La modélisation des protéines : un enjeu crucial en biologie évolutionnaire et pour les applications biomédicales

La conception de protéines est d'un intérêt fondamental en biologie mais aussi en médecine ou pharmacologie. Ces molécules sont entièrement déterminées par la chaine – la séquence – des acides aminés qui les compose. Il existe seulement vingt types différents d’acides aminés dans la nature mais qui, à eux seuls, codent les dizaines de milliers de protéines qui nous font vivre. Celles-ci ne diffèrent les unes des autres que par leurs nombres et leurs séquences d’acides aminés.

Chaque protéine acquiert une forme particulière dans l’espace sous l’effet des forces entre ses acides aminés. C’est ce que l’on appelle le phénomène « de repliement ». Cette forme lui confère la capacité de réaliser une tâche précise au sein de l’organisme, en participant par exemple au transport de l’oxygène, à la réponse immunitaire, ou bien encore au processus de digestion ou à la construction des muscles.

Comment alors comprendre ou prédire la forme d’une protéine si l’on connait sa séquence ? Si le problème se formule en une ligne, sa résolution est extrêmement complexe et largement inachevée, bien que les applications en soient incroyablement nombreuses.

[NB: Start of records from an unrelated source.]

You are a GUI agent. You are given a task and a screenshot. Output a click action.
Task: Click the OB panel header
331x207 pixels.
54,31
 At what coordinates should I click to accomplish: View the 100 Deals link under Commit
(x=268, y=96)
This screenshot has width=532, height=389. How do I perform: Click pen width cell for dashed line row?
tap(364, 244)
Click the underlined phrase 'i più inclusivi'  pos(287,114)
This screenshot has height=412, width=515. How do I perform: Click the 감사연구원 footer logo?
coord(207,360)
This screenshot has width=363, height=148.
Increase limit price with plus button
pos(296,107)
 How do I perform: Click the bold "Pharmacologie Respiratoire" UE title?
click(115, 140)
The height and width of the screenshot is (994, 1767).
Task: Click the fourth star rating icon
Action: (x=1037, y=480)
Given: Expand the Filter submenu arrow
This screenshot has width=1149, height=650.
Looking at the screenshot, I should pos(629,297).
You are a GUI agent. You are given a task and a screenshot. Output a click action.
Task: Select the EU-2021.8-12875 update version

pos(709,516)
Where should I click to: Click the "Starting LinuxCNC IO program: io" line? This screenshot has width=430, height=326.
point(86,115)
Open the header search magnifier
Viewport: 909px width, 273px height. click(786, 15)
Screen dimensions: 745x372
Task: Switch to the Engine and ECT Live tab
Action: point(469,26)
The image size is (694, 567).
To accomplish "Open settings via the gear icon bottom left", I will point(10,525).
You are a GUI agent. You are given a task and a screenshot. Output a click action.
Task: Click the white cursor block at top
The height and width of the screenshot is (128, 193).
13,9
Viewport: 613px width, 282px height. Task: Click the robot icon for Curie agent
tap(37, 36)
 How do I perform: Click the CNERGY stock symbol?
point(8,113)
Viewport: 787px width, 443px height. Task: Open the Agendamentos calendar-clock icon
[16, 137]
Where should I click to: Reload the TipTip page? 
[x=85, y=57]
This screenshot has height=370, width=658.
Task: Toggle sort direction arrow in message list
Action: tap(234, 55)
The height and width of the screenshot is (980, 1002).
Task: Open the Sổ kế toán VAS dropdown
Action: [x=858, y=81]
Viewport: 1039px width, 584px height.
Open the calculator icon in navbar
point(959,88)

Comme l’explique Rémi Monasson, chercheur au sein de l’équipe de physique statistique et Inférence pour la biologie du LPENS, dans le domaine médical ou en pharmacologie « il est crucial de comprendre comment les protéines sont affectées par des changements d’acides aminés survenant lors de maladies génétiques, ou comment en concevoir de nouvelles ayant des propriétés désirées dans un but thérapeutique. »

Un enjeu au cœur du travail du scientifique et de son équipe, qui grâce à des méthodes appliquées de physique, ont réussi à modéliser des protéines de synthèse à partir de séquences d’acides aminés d’organismes divers. « L’approche que nous avons suivie pour créer ces protéines s’inspire de la nature, et plus exactement de la diversité des solutions qu’elle offre. Au cours de l’évolution, elle a généré de nombreuses séquences de protéines. » détaille Simona Cocco, chercheuse dans la même équipe et l’une des co-auteurs de l’article paru dans Science.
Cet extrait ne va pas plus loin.